Kelahiran sejarah sastra Indonesia tidak mungkin lahir tanpa
dukungan panggung sastra komunitas. Terbitnya karya-karya sastra, baik yang
terbit di koran-koran, majalah-majalah dan buku-buku bunga rampai karya sastra,
sangat jelas hal itu, dipengaruhi oleh adanya paguyuban, perkumpulan atau bisa
disebut komunitas sastra. Komunitas sastra, yaitu tempat berkumpulnya para
sastrawan yang memiliki satu ideologi, satu landasan estetika, dan juga satu
kode budaya.
Panggung puisi Indonesia seharusnya menghasil kan sebuah
performance art yang menarik dan utuh. Teks di atas panggung bisa ditafsirkan
sesuai dengan tanda dan penanda (Semiotika). Kata-kata dalam puisi merupakan
wujud verbal dalam sebuah puisi, maka mewujudkan begitu saja teks belumlah
mencukupi. Pemanggungan harus menampilkan
aspek-aspek yang inplisit, tidak terucapkan atau tidak tertulis ( Iman
Budhi Santosa, Kalakanji, 2003: 149).
Pada jaman pra Islam puisi sudah difestivalkan. Para penyair
Arab pra Islam sudah biasa membacakan puisi di atas panggung. Lalu dalam
festival tersebut penyair terbaik diberikan penghargaan dan sorotan publik.
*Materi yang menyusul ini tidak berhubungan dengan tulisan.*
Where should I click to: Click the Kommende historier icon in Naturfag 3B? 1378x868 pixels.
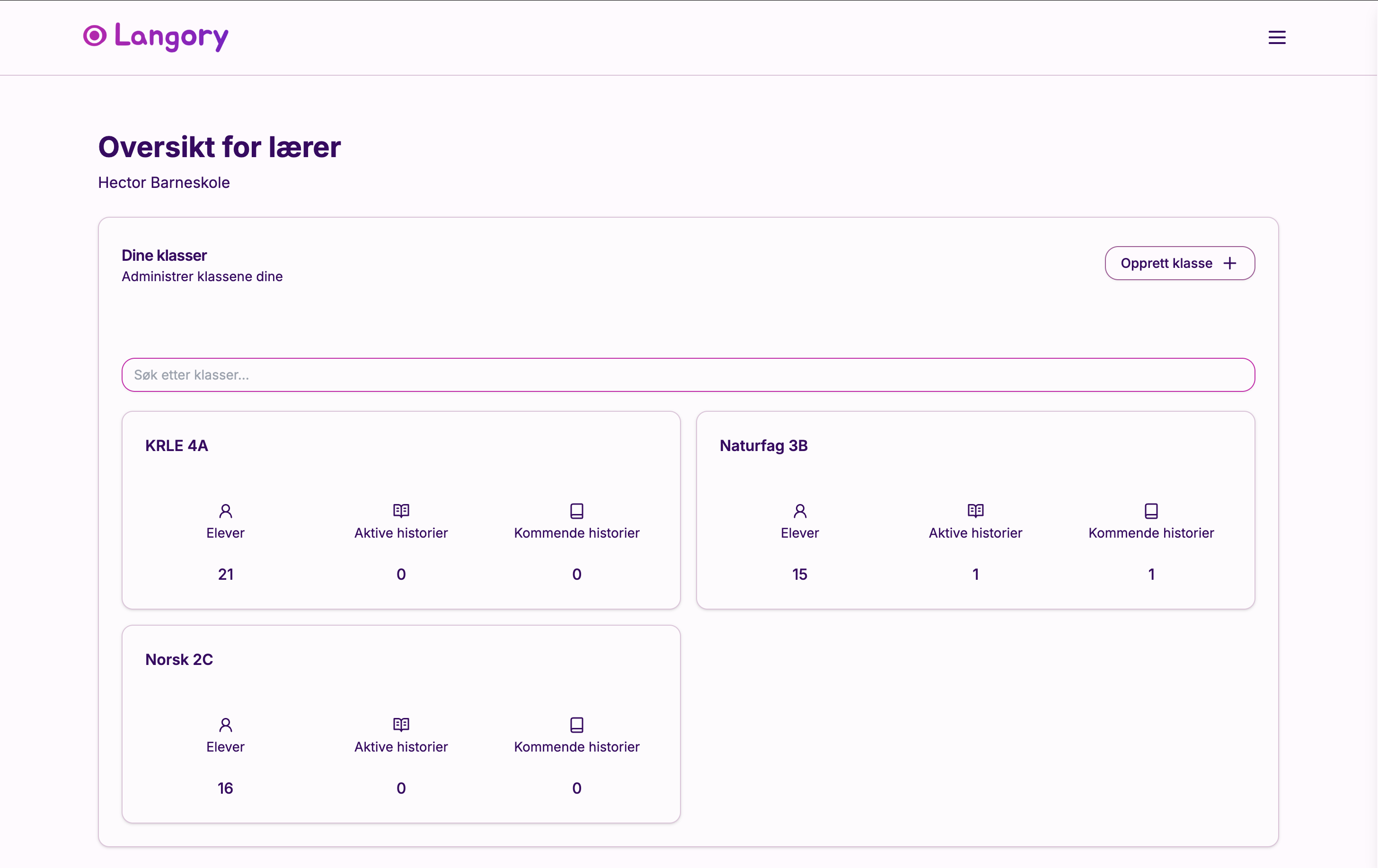(1151, 510)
Hal tersebut di atas menunjukan bahwa panggung puisi sudah mentradisi cukup lama di dunia, akan tetapi karena
pengaruh budaya tulis-menulis (literer) sehingga budaya lisan (Oral) di atas
panggung, dan khususnya puisi yang
dipanggungkan seperti termarginalkan.
Sesungguhnya penyair adalah panggung itu sendiri, dan puisi
adalah isinya. Dengan berkolaborasi dari berbagai cabang ilmu, baik seni maupun
non seni, panggung puisi akan menghasilkan satu seni pertunjukan yang baru.
·
Giyanto Subagio, pekerja
seni, dan aktifis sosial, tinggal di Jakarta.